▸ **Фрагмент документа**

Ю.К. Толстой выдвинул два критических замечания против рассматриваемой концепции. Во-первых, по его мнению, О.С. Иоффе «лишил субъективные права и обязанности, а тем самым и правоотношение в целом реального содержания»[294], поскольку в содержание правоотношения не включено реальное поведение. Мы уже рассматривали проблему соотношения абстрактного права и обязанности, с одной стороны, и реального поведения — с другой при анализе некоторых положений, содержащихся в работе P.O. Халфиной, и пришли к выводу, что поведение не может быть включено в содержание правоотношения. Таким образом, полагаем, что данный аргумент Ю.К. Толстого несостоятелен.

Второе возражение Ю.К. Толстого состояло в том, что О.С. Иоффе «не удалось разграничить содержание субъективной обязанности и ее объект»[295]. Это не соответствует действительности. Содержанием обязанности является само долженствование. Объектом же является действие.

Третий аргумент, который может быть использован против концепции О.С. Иоффе, встречается в работе М.М. Агаркова: «Нельзя считать объектом господства (а следовательно, в смысле критикуемой теории, и объектом права) поведение человека. Поведение человека неотделимо от самого человека. Невозможно считать объектом господства поведение человека, не считая объектом господства и самого человека»[296]. О.С. Иоффе справедливо возражает: человеческое поведение и человеческая личность — это не одно и то же. Объектом каждого конкретного гражданского правоотношения не является не только человек, но и даже его поведение, взятое в целом[297].

Четвертый довод против позиции О.С. Иоффе можно встретить в монографии И.Б. Новицкого и Л.А. Лунца, которые полагали, что воздействовать можно не только на поведение, но и на вещь[298]. Как уже отмечалось, и здесь мы вполне согласны с О.С. Иоффе, такое отношение неизбежно носит фактический, а не юридический характер, таким образом, вещь не может быть признана правовым объектом на основании одного этого аргумента.

Представляется, что здесь можно противопоставить другой аргумент: если вещь не может являться объектом правоотношения, то может ли им быть поведение или действие? Ведь они также представляются явлениями окружающей действительности и в связи с этим не могут быть объектом идеальных категорий. Думается, вполне справедливо следующее критическое замечание С.С. Алексеева: «Если мыслить правоотношение только как идеологическую связь, то в этой связи не должно быть ничего такого, что бы не относилось к праву. Поведение же участников правоотношения — уже нечто „фактическое", находящееся вне идеологической формы»[299].

Самым же серьезным возражением, по признанию самого ученого, явился упрек в том, что О.С. Иоффе игнорирует значение вещей

для правоотношений. Между тем практическое значение, в первую очередь для вещных правоотношений, имеют именно вещи[300]. Советскому цивилисту пришлось смягчить ригоризм своей теории и допустить одновременно с существованием «юридического» объекта — действия — «материального» объекта — вещи[301].

▸ **Исходный материал**
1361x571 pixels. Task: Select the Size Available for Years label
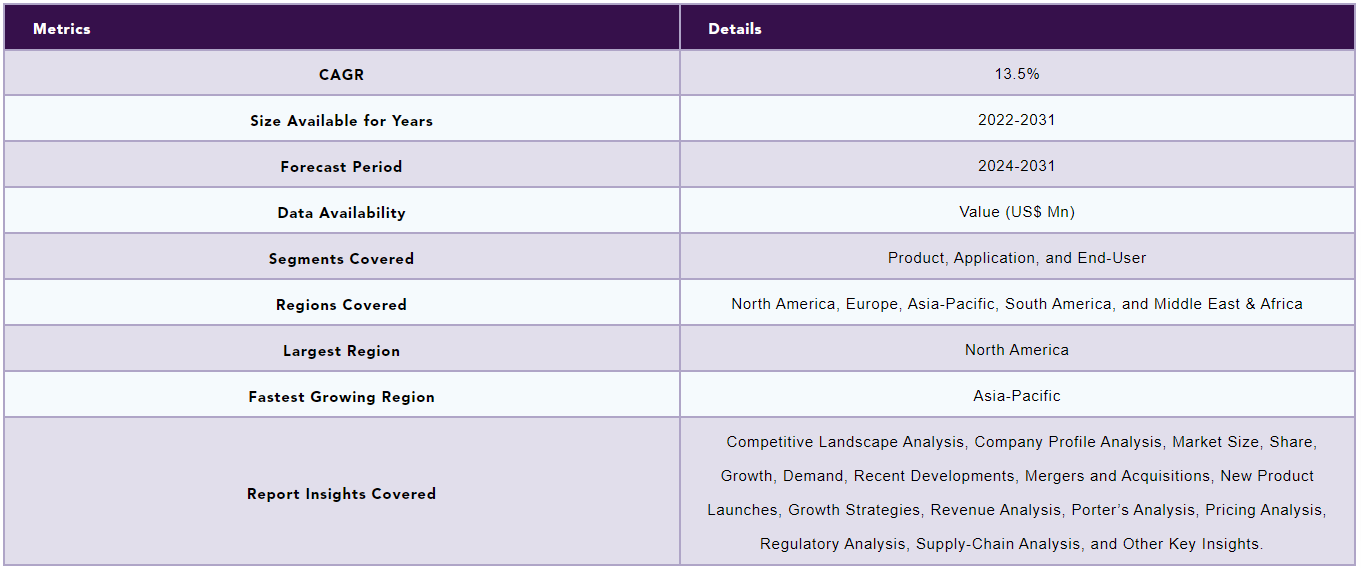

...

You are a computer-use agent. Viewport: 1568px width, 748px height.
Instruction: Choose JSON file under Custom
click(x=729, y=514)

▸ **Задания**
#1 Ответьте на вопросы по фрагменту о концепции О.С. Иоффе.
(а) Что, согласно фрагменту, является объектом обязанности?
(б) Кто полагал, что воздействовать можно не только на поведение, но и на вещь?
(в) Какой «материальный» объект пришлось допустить наряду с «юридическим» объектом, то есть действием?
#2 Подхватите изложение фрагмента о концепции О.С. Иоффе и продолжите его после последнего приведенного предложения.

▸ **Ответы по порядку**
#1
(а) Действие.
(б) И.Б. Новицкий и Л.А. Лунц.
(в) Вещь.

#2
Тем самым ученый практически сводит свою теорию объекта к теории объекта двух родов, впервые сформулированной немецким ученым Е. Бирлингом. В отечественной литературе эта теория представлена в работе Ф.В. Тарановского. Последний пишет: «Так как установленный объект обозначает разные виды поведения, то он выражен глаголами: „делать", „не делать", „терпеть", которые в свою очередь требуют дополнения, или говоря иначе, определения предмета к которому относится делание, неделание или терпение. Это уже будет юридический объект второго порядка, или объект юридического объекта, по выражению Бирлинга»[302].

Нетрудно заметить, насколько близким к этой концепции оказывается воззрение советского цивилиста: «Прежде всего на юридический объект (поведение обязанных лиц) правоотношение воздействует непосредственно, тогда как на материальный объект (например, вещи) правоотношение может воздействовать не непосредственно, а лишь через поведение его участников»[303].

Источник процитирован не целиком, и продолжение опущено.